Y la que hacía de dama Pacheco tomaba aquello como éxito, porque silbidos y gritos probaban lo bien que le salía el disimulo. Actriz que no lograba esto, lo tenía por fracaso. Una vez, siendo niña, la reina Clitemnestra debutó de sombra, avisando al caballero que no saliese, y estaba linda en un árbol en figura de ave cuando la flor de Olmedo pasaba por debajo de la rama, y el papel de Clitemnestra fue con canto.
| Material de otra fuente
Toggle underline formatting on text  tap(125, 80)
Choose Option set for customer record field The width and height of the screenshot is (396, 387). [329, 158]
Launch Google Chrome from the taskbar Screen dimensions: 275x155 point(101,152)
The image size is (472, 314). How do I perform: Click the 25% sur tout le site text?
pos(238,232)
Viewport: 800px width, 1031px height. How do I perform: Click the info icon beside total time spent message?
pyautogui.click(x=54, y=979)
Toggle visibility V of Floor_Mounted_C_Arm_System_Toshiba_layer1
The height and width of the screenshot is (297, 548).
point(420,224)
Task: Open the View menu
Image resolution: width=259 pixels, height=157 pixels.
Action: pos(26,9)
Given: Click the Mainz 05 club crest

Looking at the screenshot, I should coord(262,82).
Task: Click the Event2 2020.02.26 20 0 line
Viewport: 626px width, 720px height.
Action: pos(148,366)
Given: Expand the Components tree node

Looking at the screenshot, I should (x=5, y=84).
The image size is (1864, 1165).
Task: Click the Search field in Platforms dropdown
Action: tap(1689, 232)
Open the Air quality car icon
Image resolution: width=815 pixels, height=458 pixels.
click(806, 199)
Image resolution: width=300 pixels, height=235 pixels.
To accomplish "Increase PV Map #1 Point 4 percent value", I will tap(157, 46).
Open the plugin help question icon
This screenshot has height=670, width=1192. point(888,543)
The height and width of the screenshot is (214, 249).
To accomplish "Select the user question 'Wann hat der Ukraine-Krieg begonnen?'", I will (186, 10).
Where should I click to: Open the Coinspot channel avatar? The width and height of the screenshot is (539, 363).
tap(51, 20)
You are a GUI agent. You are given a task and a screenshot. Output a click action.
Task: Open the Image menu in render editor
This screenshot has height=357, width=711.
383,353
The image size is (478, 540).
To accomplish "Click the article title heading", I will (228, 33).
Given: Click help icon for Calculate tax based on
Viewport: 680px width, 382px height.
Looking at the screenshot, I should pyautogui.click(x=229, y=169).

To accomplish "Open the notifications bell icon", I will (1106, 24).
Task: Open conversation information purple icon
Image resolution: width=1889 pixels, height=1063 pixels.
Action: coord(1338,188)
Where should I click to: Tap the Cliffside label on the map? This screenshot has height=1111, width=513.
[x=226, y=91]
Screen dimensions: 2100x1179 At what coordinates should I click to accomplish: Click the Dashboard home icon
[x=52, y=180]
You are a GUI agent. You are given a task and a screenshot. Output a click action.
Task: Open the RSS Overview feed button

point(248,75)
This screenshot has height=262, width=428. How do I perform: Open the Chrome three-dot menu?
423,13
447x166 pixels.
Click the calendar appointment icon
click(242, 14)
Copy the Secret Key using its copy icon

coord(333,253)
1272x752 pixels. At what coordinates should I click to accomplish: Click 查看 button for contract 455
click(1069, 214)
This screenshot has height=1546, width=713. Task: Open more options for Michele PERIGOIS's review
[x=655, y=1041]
Filón el Mozo tenía el encargo, hecho por el Senado, de llevar a tablas la historia de la ciudad, en doce piezas, saltándose, eso sí, al rey Agamenón, y pasando desde la preñez de su madre a Egisto, que aparecía ya casado, tomando unas copas con los repatriados de Troya. Pero Filón el Mozo, pese a las prohibiciones del senador de comedias, que le registraba la casa de cuando en cuando, escribía en secreto la tragedia sabida, y tenía suspendida la labor en la escena tercera del acto segundo, que era allí donde tenía pensado dar la llegada de Orestes. Todo el acto primero pasaba con la arrogancia de Egisto, la reina sólo pensando en su hermosura, e Ifigenia deseando quedarse sola para abrir ventanas y mirar hacia los caminos. El texto estaba así, en borrador:
ACTO II
ESCENA I
Egisto, Clitemnestra e Ifigenia.
EGISTO
¡Me voy a jugar a barra! La lectura de la Gaceta me fatiga. ¡Hay exceso de burocracia! Un rey debía ser un padre solemne y amistoso, descabalgando junto a un olivo para juzgar a sus súbditos. ¡Los reyes no debíamos saber leer ni escribir!
CLITEMNESTRA
Yo también estoy fatigada. ¿No notáis que envejecí de ayer a hoy?
EGISTO
[Acariciándola]. ¡Es la luna que está menguante, y quiere que todo mengüe con ella! Pero ya vendrá la luna nueva, amada mía. ¡Adiós! ¡Adiós, Ifigenia! ¡Múdales el agua a los peces de colores que te regalé!
IFIGENIA
[Levantándose]. ¡Adiós, señor!
EGISTO
¡Pensar que todo un reino depende de mi maduro pensamiento! ¡Pensar que si yo enfermo se pierden las cosechas! [Sale].
ESCENA II
Clitemnestra e Ifigenia.
CLITEMNESTRA
[Levantándose]. ¡Voy a lavarme el rostro con leche de burra! ¡No quiero envejecer, Ifigenia! [Se mira en el espejo]. Tendrá razón Egisto, será la luna menguante. ¡No, no son arrugas, sino sombras! ¡Esperaremos la luna nueva, que es tan cosmética! ¡Adiós, hija! Por la tarde haremos música. [Sale].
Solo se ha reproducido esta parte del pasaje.